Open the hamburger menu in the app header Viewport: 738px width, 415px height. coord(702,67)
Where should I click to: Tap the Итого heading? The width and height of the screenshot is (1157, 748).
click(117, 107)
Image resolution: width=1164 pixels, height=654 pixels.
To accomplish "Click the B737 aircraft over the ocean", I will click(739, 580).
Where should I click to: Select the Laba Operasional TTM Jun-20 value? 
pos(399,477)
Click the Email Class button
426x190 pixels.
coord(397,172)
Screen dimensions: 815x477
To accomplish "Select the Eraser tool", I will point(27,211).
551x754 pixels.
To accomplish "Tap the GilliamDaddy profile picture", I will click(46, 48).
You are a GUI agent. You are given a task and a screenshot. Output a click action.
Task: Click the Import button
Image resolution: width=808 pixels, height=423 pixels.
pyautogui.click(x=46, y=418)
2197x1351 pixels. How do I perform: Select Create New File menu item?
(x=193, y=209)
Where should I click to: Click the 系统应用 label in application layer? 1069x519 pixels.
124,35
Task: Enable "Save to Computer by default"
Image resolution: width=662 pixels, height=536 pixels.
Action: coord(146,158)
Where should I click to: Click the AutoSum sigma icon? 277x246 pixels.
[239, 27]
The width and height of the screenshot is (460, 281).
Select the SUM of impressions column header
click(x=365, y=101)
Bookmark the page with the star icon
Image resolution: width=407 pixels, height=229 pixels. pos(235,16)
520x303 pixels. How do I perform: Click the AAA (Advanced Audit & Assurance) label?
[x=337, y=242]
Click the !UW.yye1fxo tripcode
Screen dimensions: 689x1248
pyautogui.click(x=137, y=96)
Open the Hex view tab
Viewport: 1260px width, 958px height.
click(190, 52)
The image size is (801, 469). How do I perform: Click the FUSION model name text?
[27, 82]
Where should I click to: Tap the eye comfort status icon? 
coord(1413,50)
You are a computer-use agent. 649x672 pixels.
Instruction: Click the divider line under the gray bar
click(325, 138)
··········
* _The task_: Please output all of the entries without changing a single character.

* _Answer space_:
Open the hamburger menu in the app header Viewport: 738px width, 415px height. coord(702,67)
Where should I click to: Tap the Итого heading? The width and height of the screenshot is (1157, 748).
click(117, 107)
Image resolution: width=1164 pixels, height=654 pixels.
To accomplish "Click the B737 aircraft over the ocean", I will click(739, 580).
Where should I click to: Select the Laba Operasional TTM Jun-20 value? 
pos(399,477)
Click the Email Class button
426x190 pixels.
coord(397,172)
Screen dimensions: 815x477
To accomplish "Select the Eraser tool", I will point(27,211).
551x754 pixels.
To accomplish "Tap the GilliamDaddy profile picture", I will click(46, 48).
You are a GUI agent. You are given a task and a screenshot. Output a click action.
Task: Click the Import button
Image resolution: width=808 pixels, height=423 pixels.
pyautogui.click(x=46, y=418)
2197x1351 pixels. How do I perform: Select Create New File menu item?
(x=193, y=209)
Where should I click to: Click the 系统应用 label in application layer? 1069x519 pixels.
124,35
Task: Enable "Save to Computer by default"
Image resolution: width=662 pixels, height=536 pixels.
Action: coord(146,158)
Where should I click to: Click the AutoSum sigma icon? 277x246 pixels.
[239, 27]
The width and height of the screenshot is (460, 281).
Select the SUM of impressions column header
click(x=365, y=101)
Bookmark the page with the star icon
Image resolution: width=407 pixels, height=229 pixels. pos(235,16)
520x303 pixels. How do I perform: Click the AAA (Advanced Audit & Assurance) label?
[x=337, y=242]
Click the !UW.yye1fxo tripcode
Screen dimensions: 689x1248
pyautogui.click(x=137, y=96)
Open the Hex view tab
Viewport: 1260px width, 958px height.
click(190, 52)
The image size is (801, 469). How do I perform: Click the FUSION model name text?
[27, 82]
Where should I click to: Tap the eye comfort status icon? 
coord(1413,50)
You are a computer-use agent. 649x672 pixels.
Instruction: Click the divider line under the gray bar
click(325, 138)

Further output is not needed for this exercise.